Los nanomateriales y el diseño de las baterías son la solución para que la pila del celular cargue en segundos y la de un auto eléctrico en minutos.

A cada nueva generación de gadgets, el consumo de baterías es mayor, y por ende crece la necesidad de crear mejores baterías. Los científicos del colegio de ingeniería de la Universidad de Drexel, en Estados Unidos, han asumido el reto y anunciaron que muy pronto será posible cargar la batería de un smartphone en segundos y la de un coche eléctrico en minutos.

El equipo de investigadores, liderado por el doctor Yury Gogotsi, desarrollaron nuevos electrodos basados en un nanomaterial llamado MXene, que prometen tiempos de carga extremadamente rápidos en las baterías químicas (como las de litio). de la misma forma que una batería recarga el flash de una cámara, por ejemplo.
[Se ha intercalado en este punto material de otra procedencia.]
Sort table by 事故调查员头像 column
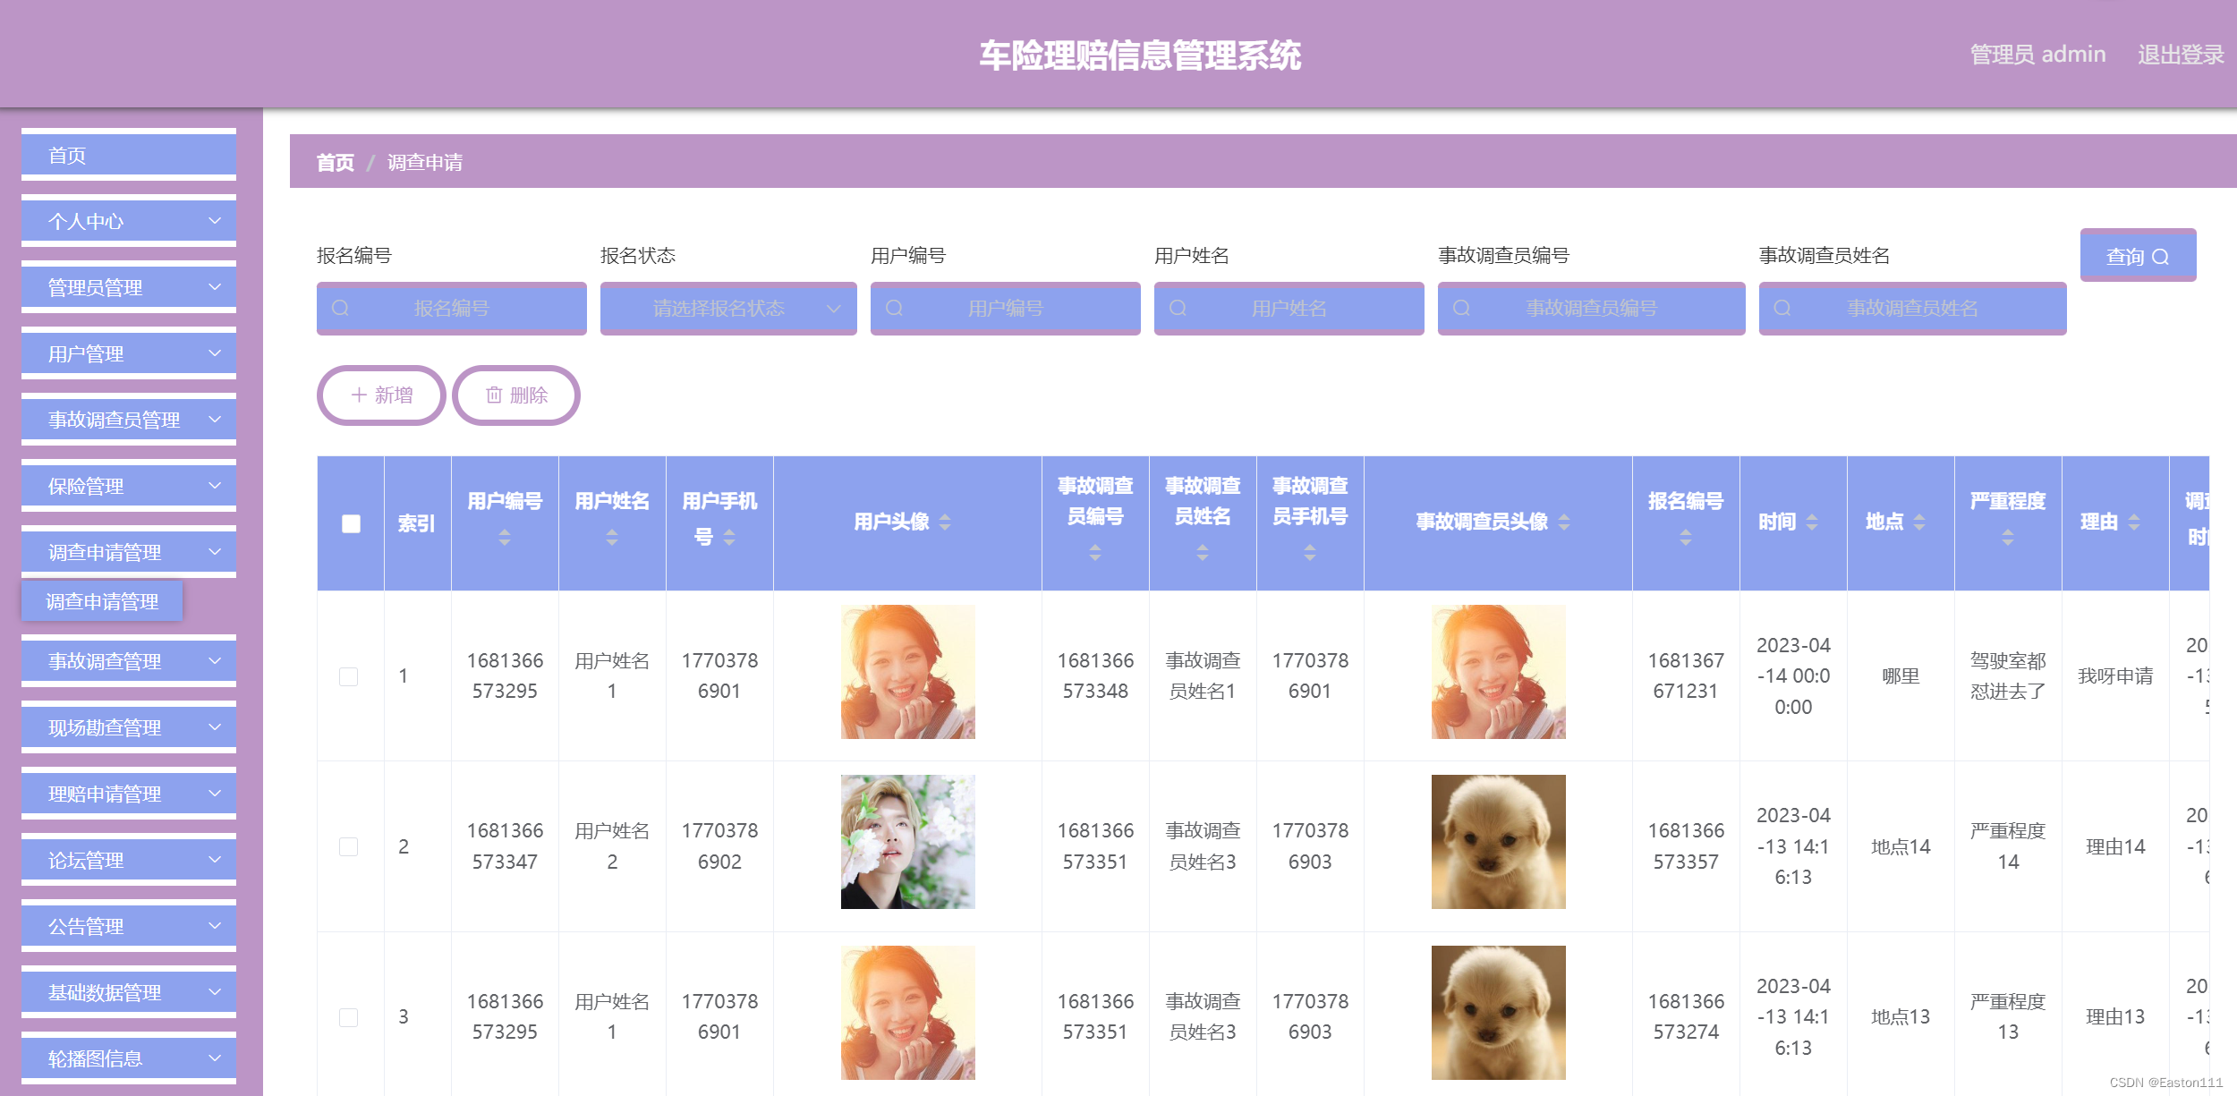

El diseño del electrodo, componente esencial en cualquier batería ya que en ellos se almacena la energía, es la clave de la rapidez en la carga. Los científicos diseñaron el electrodo de tal forma que pareciera un “sándwich” de óxido-metal con hidrogel para crear una estructura extremadamente conductiva, pero que aún permite a los iones moverse libremente mientras la pila se está cargando.

El diseño de los electrodos con MXene permiten una carga más rápida porque abren caminos para que los iones viajen rápidamente dentro del material.
El diseño de los electrodos con MXene permiten una carga más rápida porque abren caminos para que los iones viajen rápidamente dentro del material.

Para almacenar energía, el material de los electrodos debe tener “puertos”. En la electroquímica, estos puertos son llamados “sitios redox activos”: lugares que mantienen una carga eléctrica cuando cada ion es entregado. Así que, si el material del electrodo tiene más puertos, puede almacenar más energía.

Maria Lukatskaya, una de las investigadoras que publicó sus resultados en la revista Nature, explicó que en las baterías y supercapacitores tradicionales, los iones tienen “un camino tortuoso hacia los puertos de carga de almacenamiento”, lo que no solo relentiza todo el proceso, sino que también crea “una situación en la que muy pocos iones llegan a su destino a tasas de carga rápida”

“La arquitectura de electrodos ideal sería que los iones se mueven a los puertos a través de múltiples vías de alta velocidad; en lugar de tomar carreteras de un solo carril. Nuestro diseño de electrodo macroporoso alcanza este objetivo, que permite una carga rápida”, explicó Lukatskaya.

La investigación, como pasa en muchos casos, enfrenta un nuevo reto: la producción en masa. Tendremos que esperar unos años antes de que las primeras baterías de carga ultra rápida lleguen a nuestras manos, pero su existencia es ya una posibilidad.